Board shaping isn’t just drawing a shape on a piece of paper. It starts with years of riding in all snow conditions throughout the varied mountain ranges of the world. To convert and interpret this experience into product, mechanical engineering and hydrodynamics provide the science to create shapes that perform in specific ways to elevate the pleasures of snowboarding. Then the eye of a woodworker brings in the aesthetic element that creates beauty in functional tools.
At Cabin, shaping is a holistic, integrated process. Paul balances, adjusts and revises six key aspects of shaping to work with the material science in order to craft snowboards that make turns feel more rhythmic, powder slashes feel more energized and sidehits feel more poppy.

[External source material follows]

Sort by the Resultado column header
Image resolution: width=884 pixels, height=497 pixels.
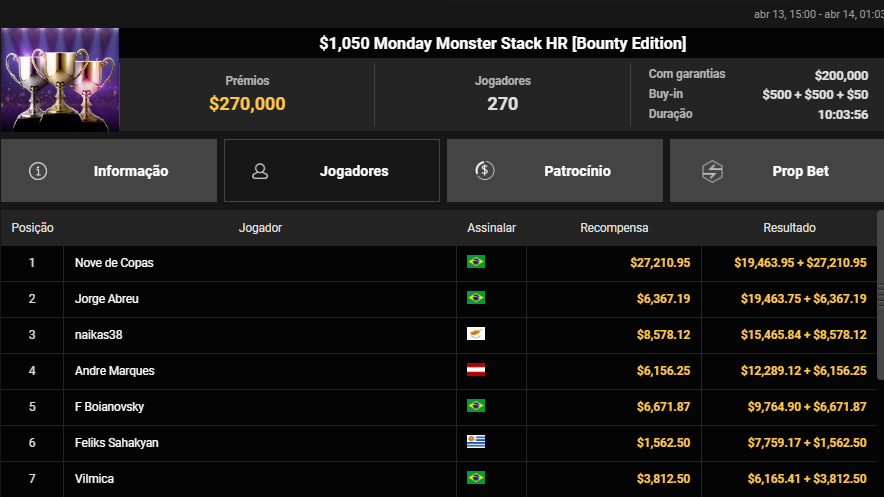coord(789,228)
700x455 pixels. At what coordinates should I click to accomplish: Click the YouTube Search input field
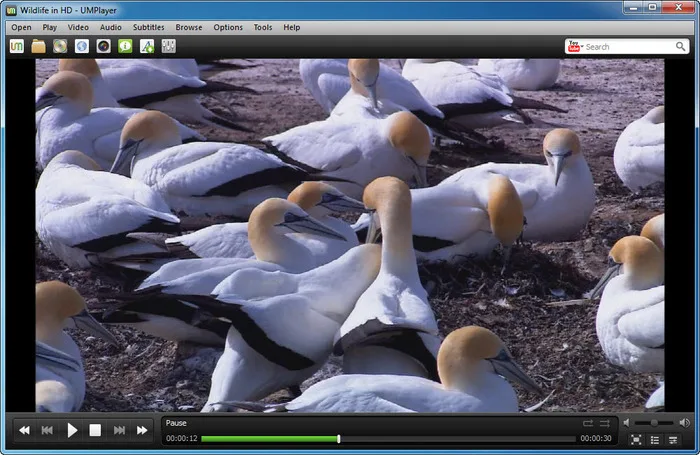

To control for initiation, float and turn finish, we adjust elements like nose length, nose transition zone and tail transition zone.
When designing boards we focus as much on surface area as we do length. Similar to volume/water displacement in surfboard design, surface area is a primary driver of how a board will rise up in the snow, stay in the upper layers, and let the rider float surfy turns. With some added width up front combined with a wider waist, we create pow-ripping boards that don’t need or want to be super long. Then to optimize float and turnability, we position the rider in precisely the right spot on both the surface area and the sidecut.
For each of our models, we rate the overall flex on a scale of 1-to-10. Then we give a similar rating for the forebody and the tail section of the board to give you a better sense of flex and feel.
While the shaping of a snowboard can be considered the chassis, the material with which it is built is similar to the drive train. To convey, store and release rider energy, we load our boards with advanced material science.
An electric feel is something we design into all our boards. Core composition is one of the ways we do this to control for lightness and responsive rebound. Since different wood species offer different performance benefits, we use three: low-density Paulownia for weight reduction, mid-density Poplar for workhorse flex control, and high-density Beech for strength where bindings are mounted.
Carbon-infused biaxial laminates are perfect for creating boards with maximum feel for the snow, precise finesse and a smooth transmission of rider energy. This is just the kind of vibe we want in our splitboards when we go in search of floaty turns. The 0 and 90-degree glass fibers deliver this personality, and we integrate carbon longitudinally below the core for putting extra punch into our pow slashes.
We integrate 45-degree fibers when we want to optimize energy transmission from rider to snow—where power and precision are the priority. Our triaxial composition functions like the fibers of a nervous system that instantly conveys rider thoughts into kinetic motion. On a foundation of 0, 90 and 45-degree glass fibers, we add carbon on the base side where they function best for increasing dynamic rebound in a board’s lengthwise flex.
Some days we want to ride as fast as possible and feel the rush of just hammering down mountain. And when it snows and blows in deep, we need silky glide to get the board into float mode with zero resistance. Featuring a highly wax-absorbent structure, our premium sintered base delivers the speed that thrills.
Loading a board up with rider energy through a turn and stomping landings puts stress on a snowboard. The conversation between rider, board and snow can get “loud” at times as rider input and force is channeled into the edges of bindings. To protect against core compressions in these areas, we created Energy Dist. Tech—thin layers of carbon integrated into the core for enhanced strength and durability.
We’ve partnered with Entropy to source their Super Sap Bio Resin—a high-performance, pine tree-based epoxy that has a lower carbon footprint than traditional epoxy, and it is healthier for the people who build snowboards. Better for planet and people.